**WHAT TO WORK ON:**
Once the line containing "Image resolution: width=1456" is found in the data below, repeat it and every later line exactly, leaving the pictures out.

[Screenshot grounding data]
/---

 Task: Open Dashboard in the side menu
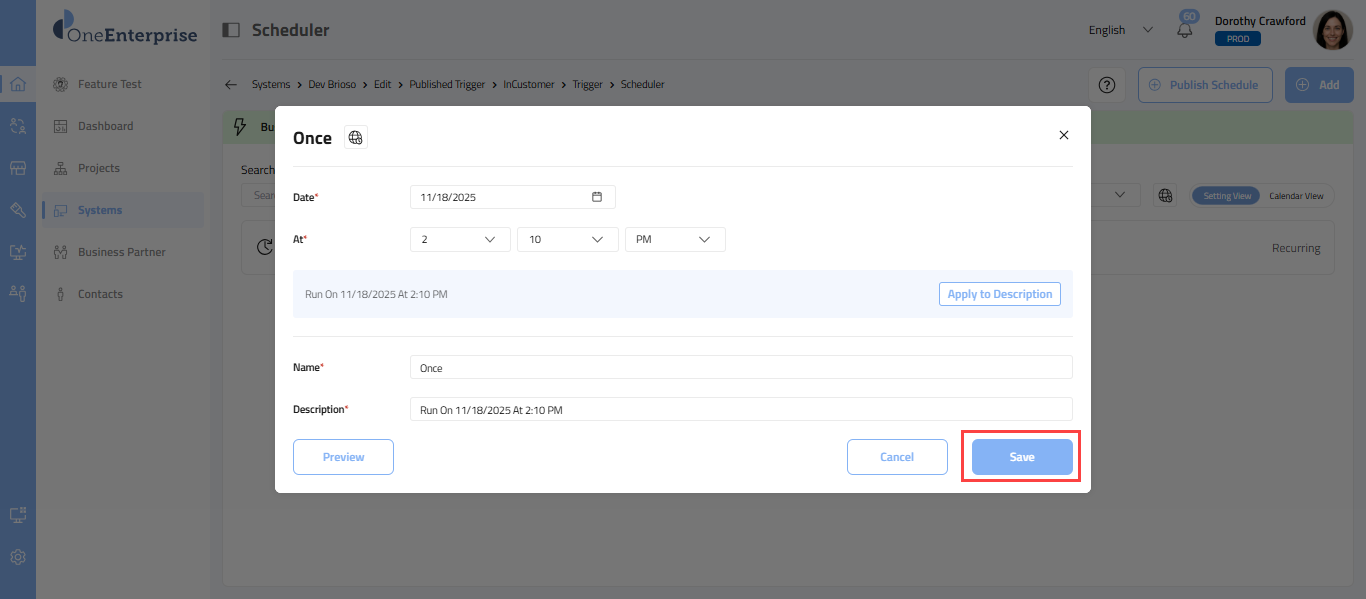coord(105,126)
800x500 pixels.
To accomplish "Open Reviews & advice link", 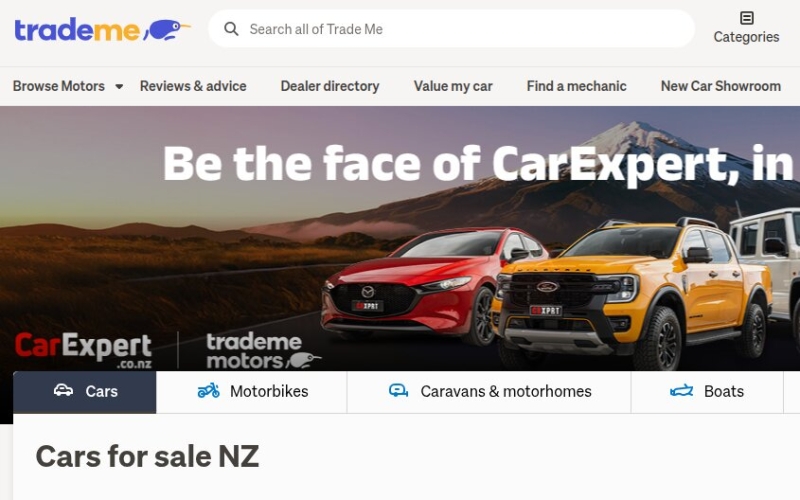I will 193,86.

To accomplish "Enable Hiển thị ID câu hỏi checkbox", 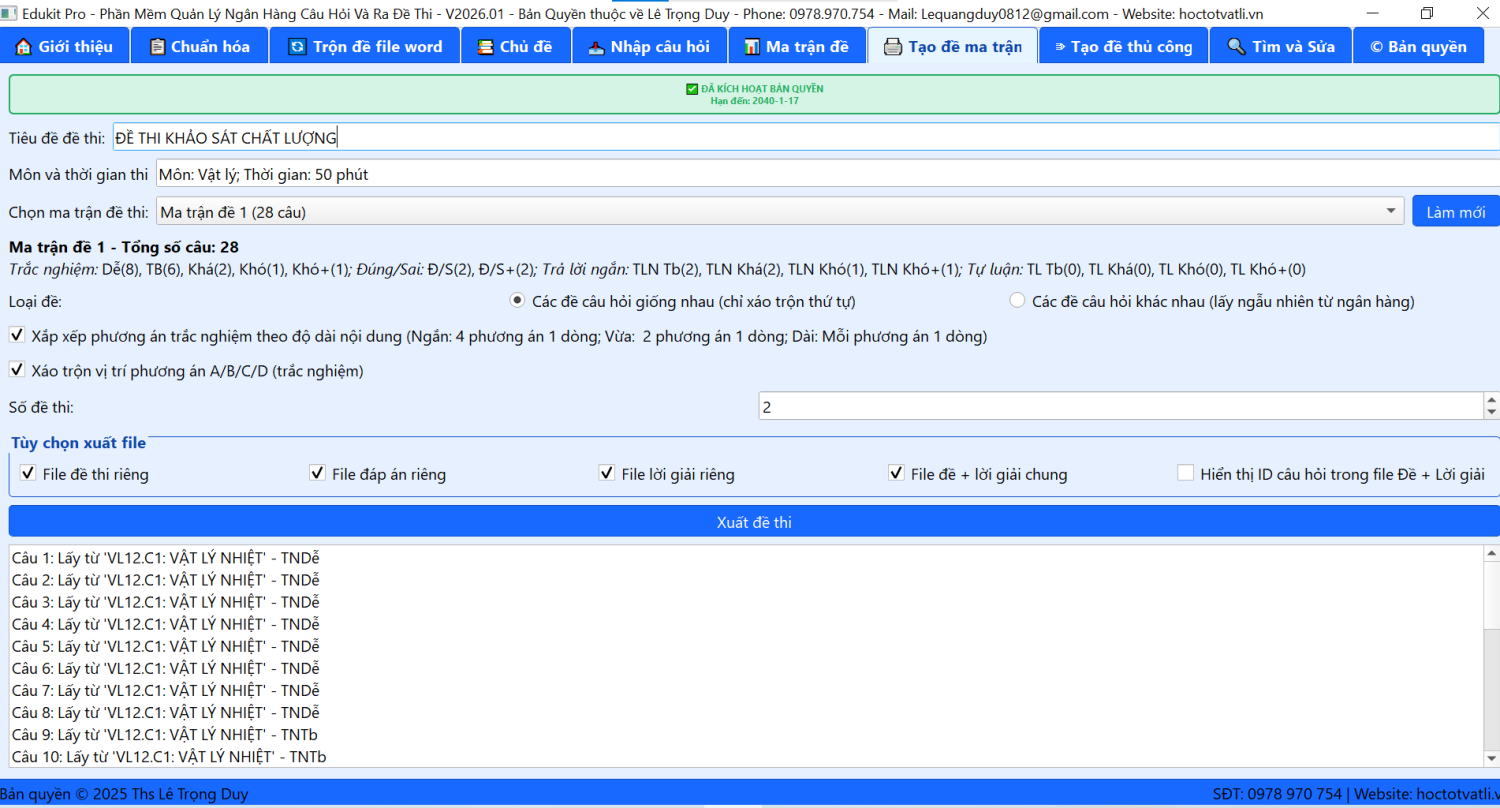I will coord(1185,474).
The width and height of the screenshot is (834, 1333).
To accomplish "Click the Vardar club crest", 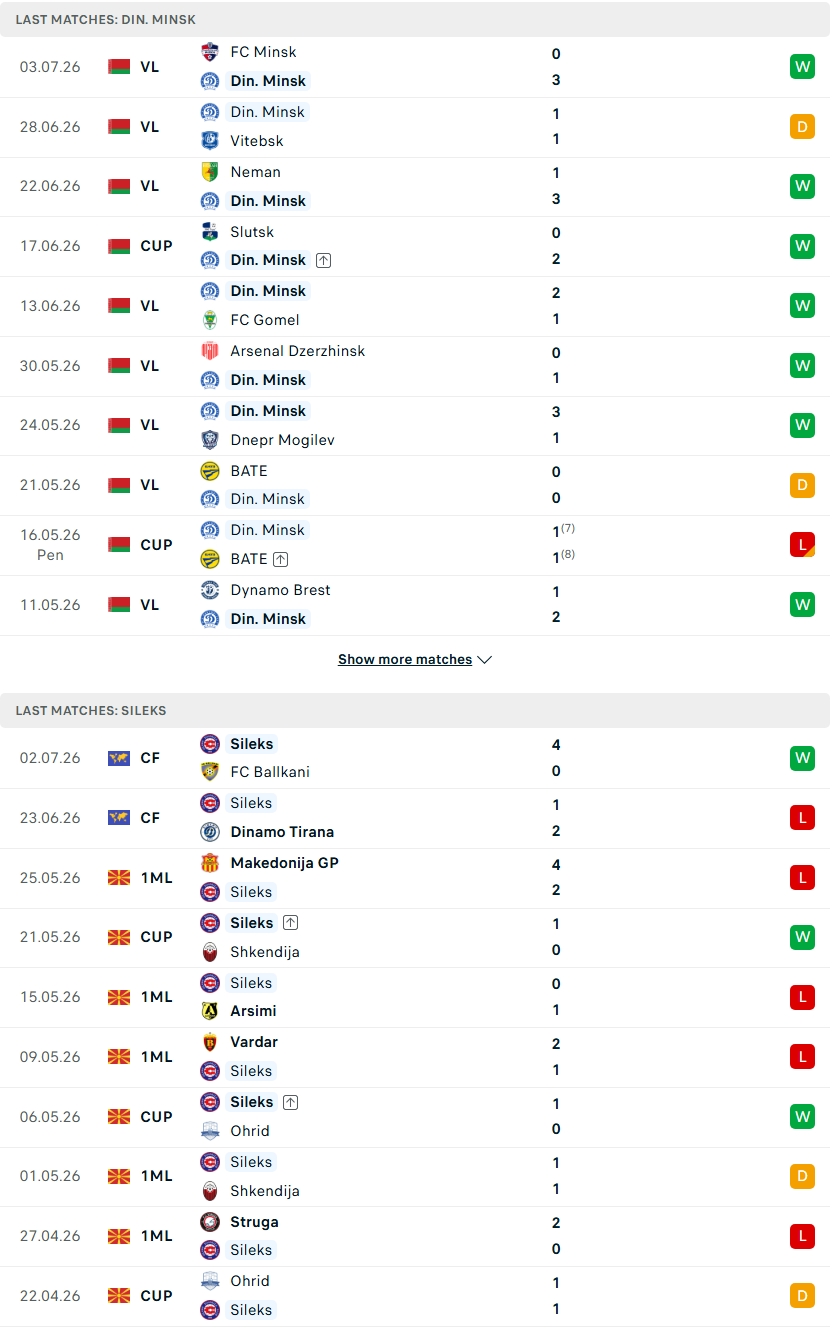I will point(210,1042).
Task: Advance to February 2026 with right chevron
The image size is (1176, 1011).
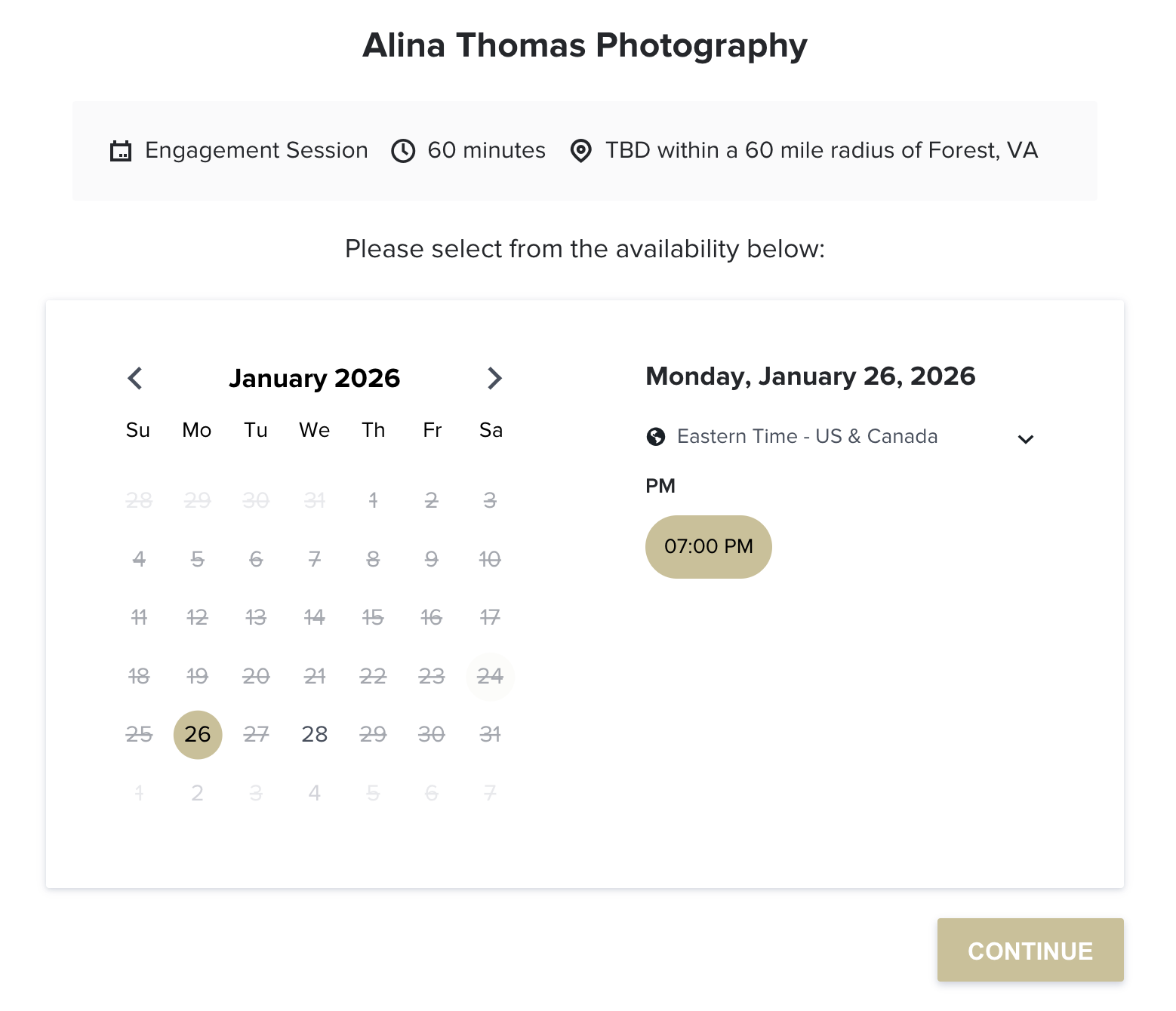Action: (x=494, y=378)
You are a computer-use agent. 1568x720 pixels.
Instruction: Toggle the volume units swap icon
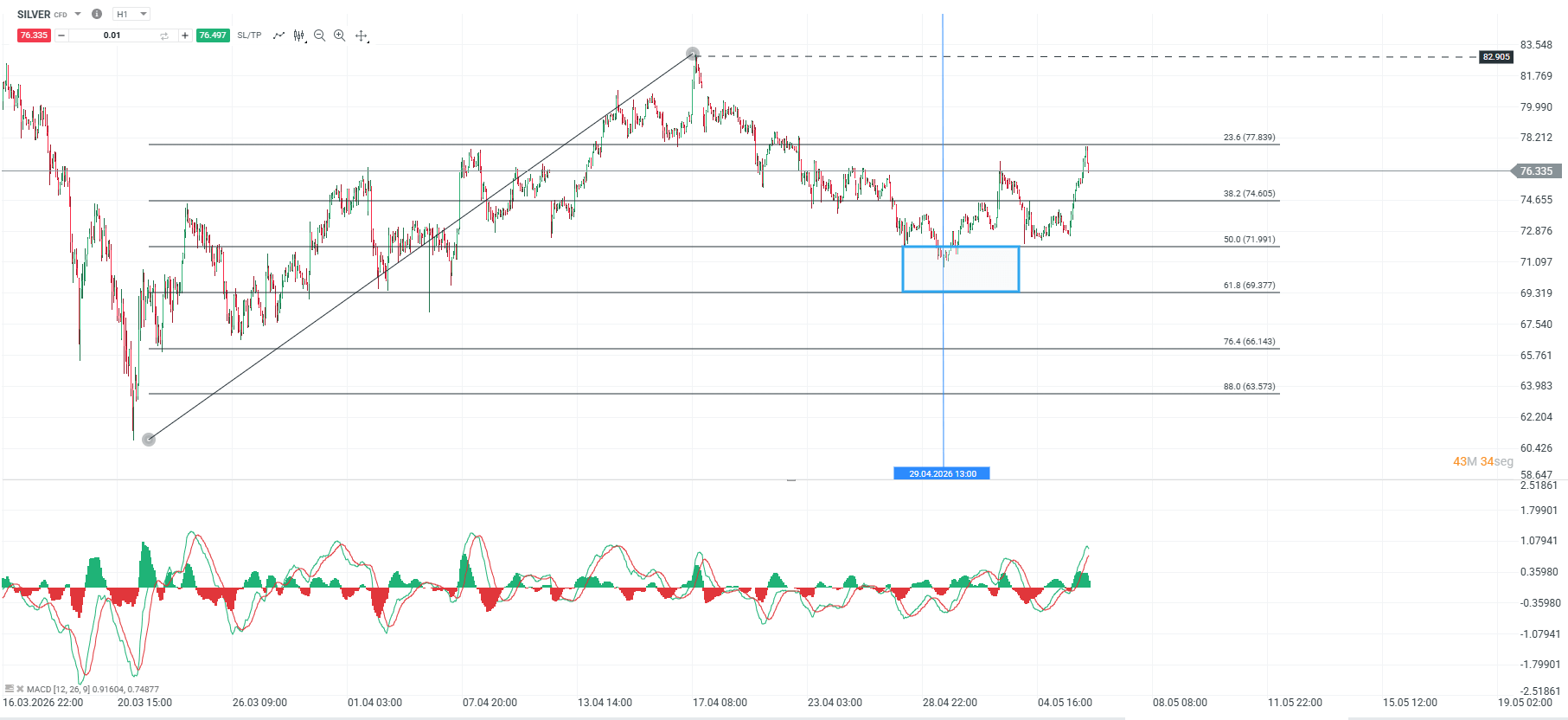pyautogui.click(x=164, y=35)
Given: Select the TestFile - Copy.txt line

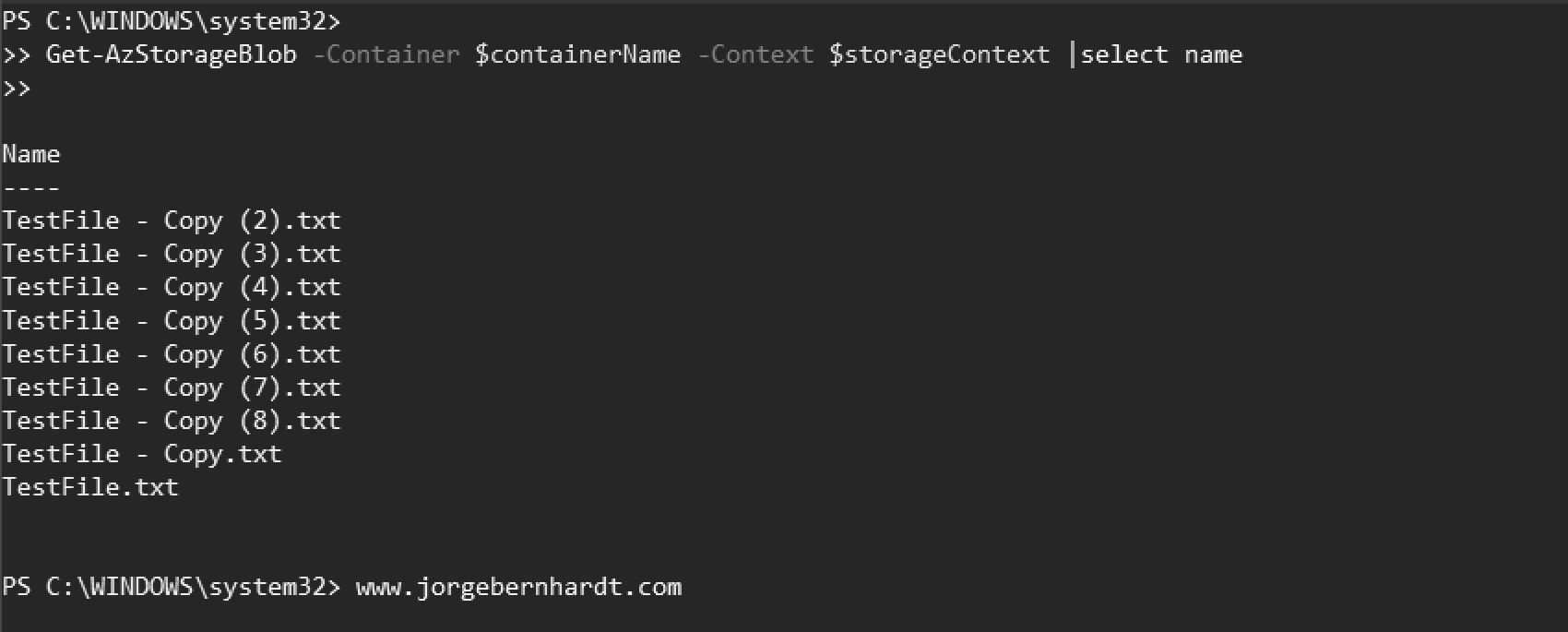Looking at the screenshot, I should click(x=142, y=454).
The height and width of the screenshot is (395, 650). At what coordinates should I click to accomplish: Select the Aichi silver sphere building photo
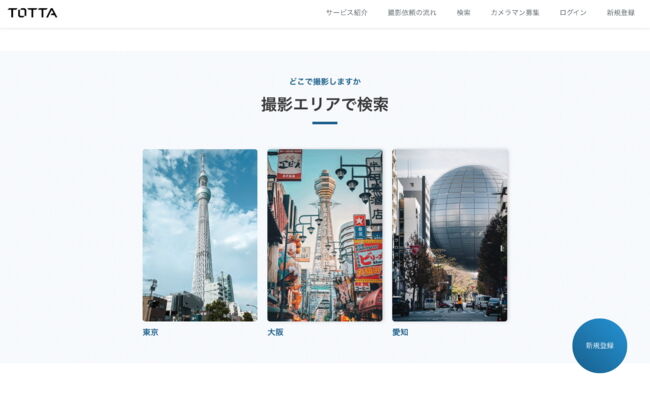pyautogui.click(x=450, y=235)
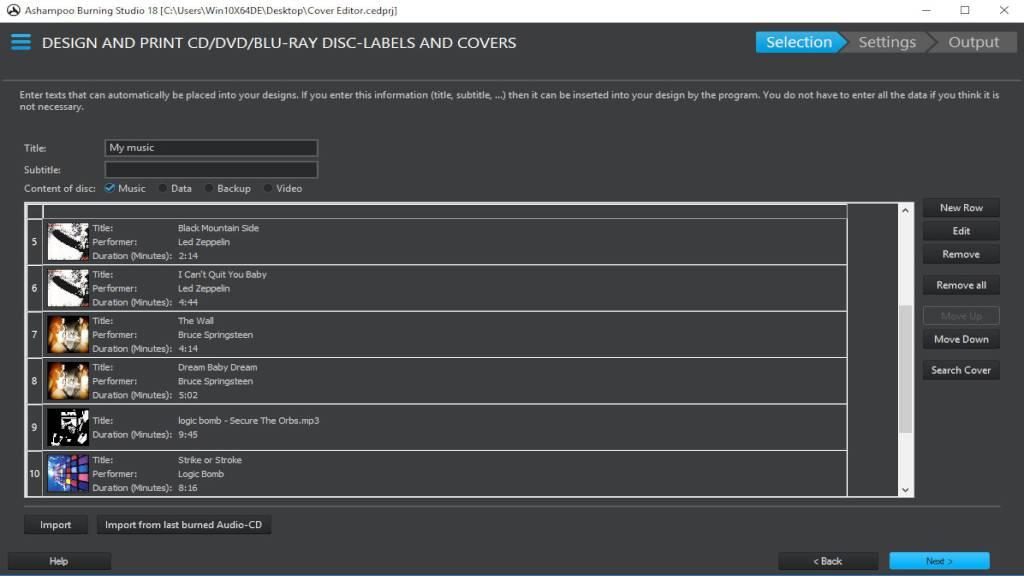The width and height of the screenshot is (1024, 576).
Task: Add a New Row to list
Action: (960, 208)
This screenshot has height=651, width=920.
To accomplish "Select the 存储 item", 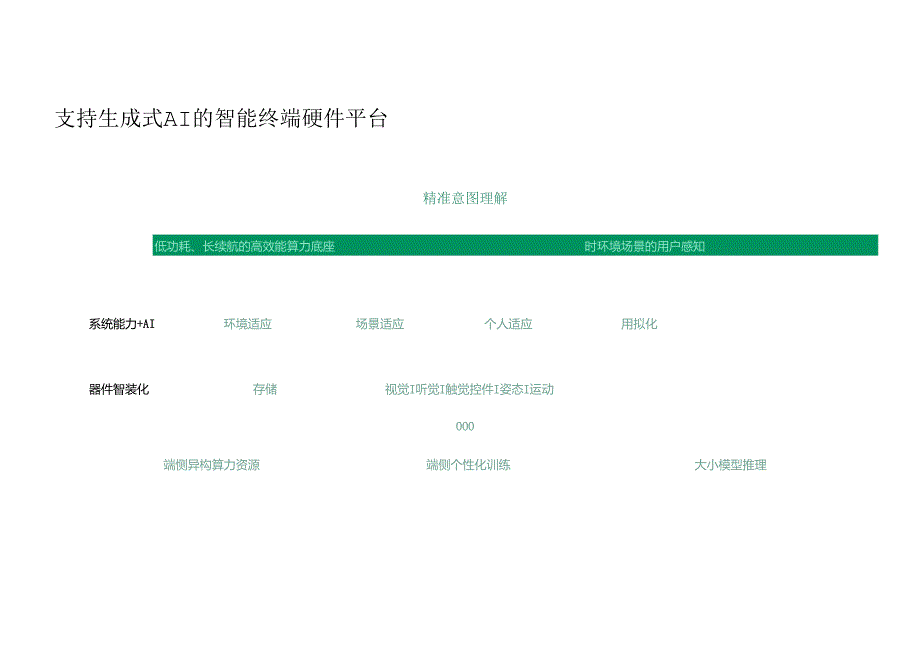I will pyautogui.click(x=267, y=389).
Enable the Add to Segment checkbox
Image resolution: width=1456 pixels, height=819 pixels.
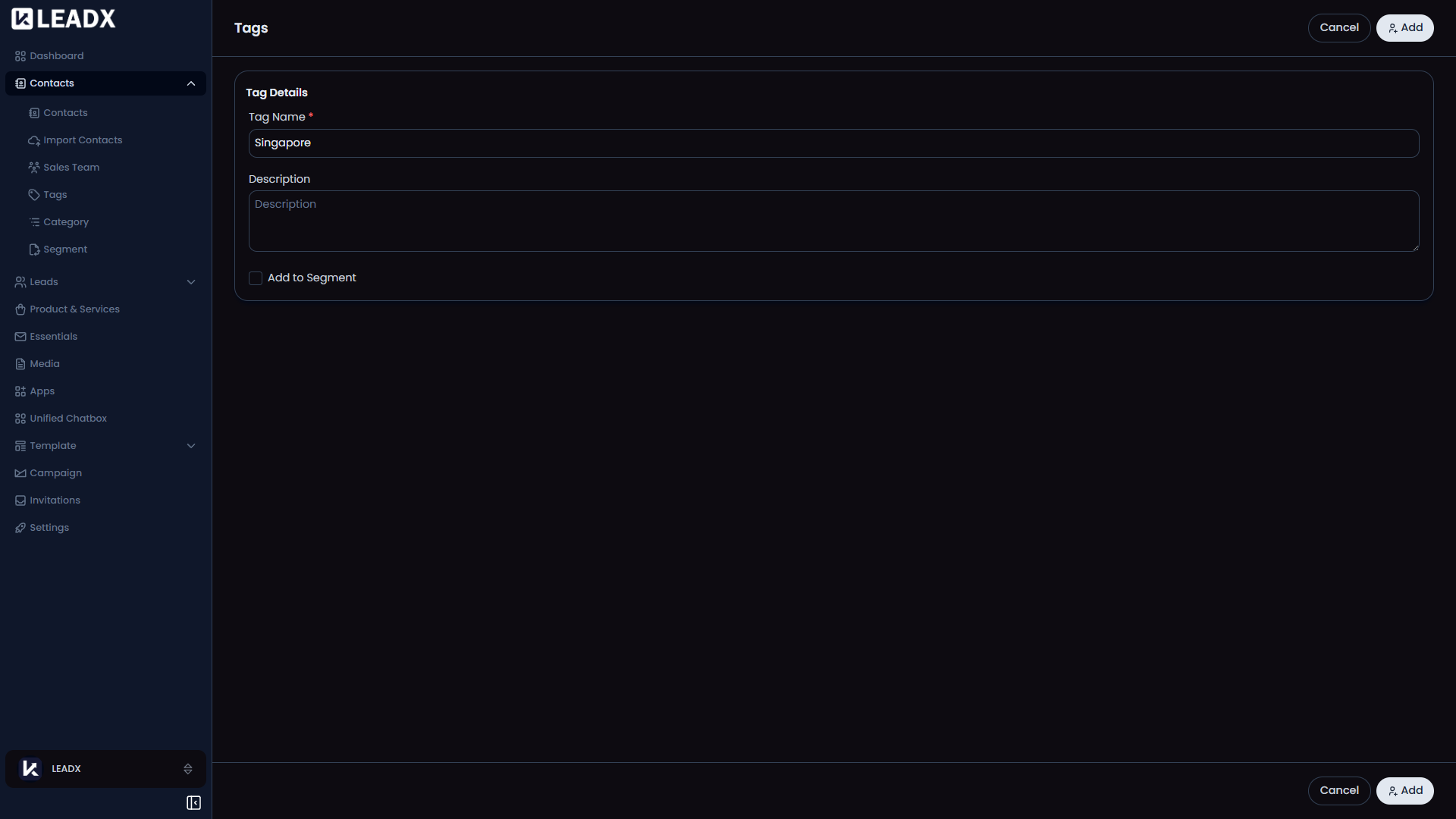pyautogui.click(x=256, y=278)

\---

**TASK RESULT:**
Image resolution: width=1456 pixels, height=819 pixels.
pyautogui.click(x=256, y=278)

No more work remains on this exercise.